Società a ristretta base azionaria: socio/persona fisica e socio/società pari sono
di Gianfranco Antico
In attesa che la riforma fiscale traduca i criteri direttivi fissati nella Legge delega n.111/2023, tesi a limitare la possibilità di presumere la distribuzione ai soci del reddito contestato nei riguardi delle società di capitali a ristretta base partecipativa, si sta consolidando l’orientamento della Corte di Cassazione secondo cui la presunzione opera anche nel caso in cui la compagine sociale si componga esclusivamente di società, sia di persone sia di capitali.
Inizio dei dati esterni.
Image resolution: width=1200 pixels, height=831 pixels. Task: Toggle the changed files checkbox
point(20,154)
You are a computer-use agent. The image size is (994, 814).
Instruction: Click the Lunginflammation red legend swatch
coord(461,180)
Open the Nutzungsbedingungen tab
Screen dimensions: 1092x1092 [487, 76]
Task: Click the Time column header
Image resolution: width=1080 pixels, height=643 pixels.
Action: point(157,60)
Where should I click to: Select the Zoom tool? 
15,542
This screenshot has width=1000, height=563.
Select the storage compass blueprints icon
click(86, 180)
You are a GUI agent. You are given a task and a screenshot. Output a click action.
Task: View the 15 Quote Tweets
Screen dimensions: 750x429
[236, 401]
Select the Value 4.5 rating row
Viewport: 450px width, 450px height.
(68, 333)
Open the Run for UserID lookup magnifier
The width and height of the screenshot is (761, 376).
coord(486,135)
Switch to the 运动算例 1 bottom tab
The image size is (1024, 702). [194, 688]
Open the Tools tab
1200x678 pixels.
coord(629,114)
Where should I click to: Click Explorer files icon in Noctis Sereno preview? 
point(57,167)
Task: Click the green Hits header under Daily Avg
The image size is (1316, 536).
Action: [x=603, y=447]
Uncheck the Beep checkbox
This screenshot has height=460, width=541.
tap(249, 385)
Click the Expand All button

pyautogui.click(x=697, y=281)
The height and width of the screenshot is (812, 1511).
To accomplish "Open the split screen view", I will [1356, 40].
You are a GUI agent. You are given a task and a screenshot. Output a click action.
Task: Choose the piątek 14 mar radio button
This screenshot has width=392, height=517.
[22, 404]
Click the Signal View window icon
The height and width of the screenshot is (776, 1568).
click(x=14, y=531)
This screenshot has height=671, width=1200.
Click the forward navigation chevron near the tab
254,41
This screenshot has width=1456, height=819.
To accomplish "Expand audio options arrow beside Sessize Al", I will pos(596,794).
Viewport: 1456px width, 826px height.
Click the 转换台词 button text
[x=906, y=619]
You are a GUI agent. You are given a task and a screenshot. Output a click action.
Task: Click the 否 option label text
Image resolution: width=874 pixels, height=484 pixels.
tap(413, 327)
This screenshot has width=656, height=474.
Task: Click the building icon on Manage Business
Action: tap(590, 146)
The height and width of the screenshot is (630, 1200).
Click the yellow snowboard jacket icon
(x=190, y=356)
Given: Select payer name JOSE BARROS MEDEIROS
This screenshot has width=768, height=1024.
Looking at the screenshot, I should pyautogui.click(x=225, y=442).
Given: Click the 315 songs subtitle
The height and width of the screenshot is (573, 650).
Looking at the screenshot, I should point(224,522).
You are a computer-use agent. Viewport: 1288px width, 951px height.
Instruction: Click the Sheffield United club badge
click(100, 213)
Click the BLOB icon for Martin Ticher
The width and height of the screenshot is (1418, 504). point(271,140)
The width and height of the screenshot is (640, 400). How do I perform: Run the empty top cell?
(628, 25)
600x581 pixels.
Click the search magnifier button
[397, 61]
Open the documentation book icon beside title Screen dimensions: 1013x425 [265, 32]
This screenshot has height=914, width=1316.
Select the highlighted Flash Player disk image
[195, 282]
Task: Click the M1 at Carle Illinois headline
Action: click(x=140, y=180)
Per gli Ermellini, la presunzione di riparto degli utili extra bilancio tra i soci di una società di capitali a ristretta base partecipativa non è neutralizzata dallo schermo della personalità giuridica, ma estende la sua efficacia a tutti i gradi di organizzazione societaria per i quali si riscontri la limitatezza della compagine sociale, attribuendo rilevanza giuridica all’impresa, indipendentemente dalla forma giuridica assunta dal suo titolare (Cass.n.4861/2024). Ciò perché il profilo dirimente è se il ristretto numero di partecipanti consenta un effettivo controllo della società a ristretta base sociale.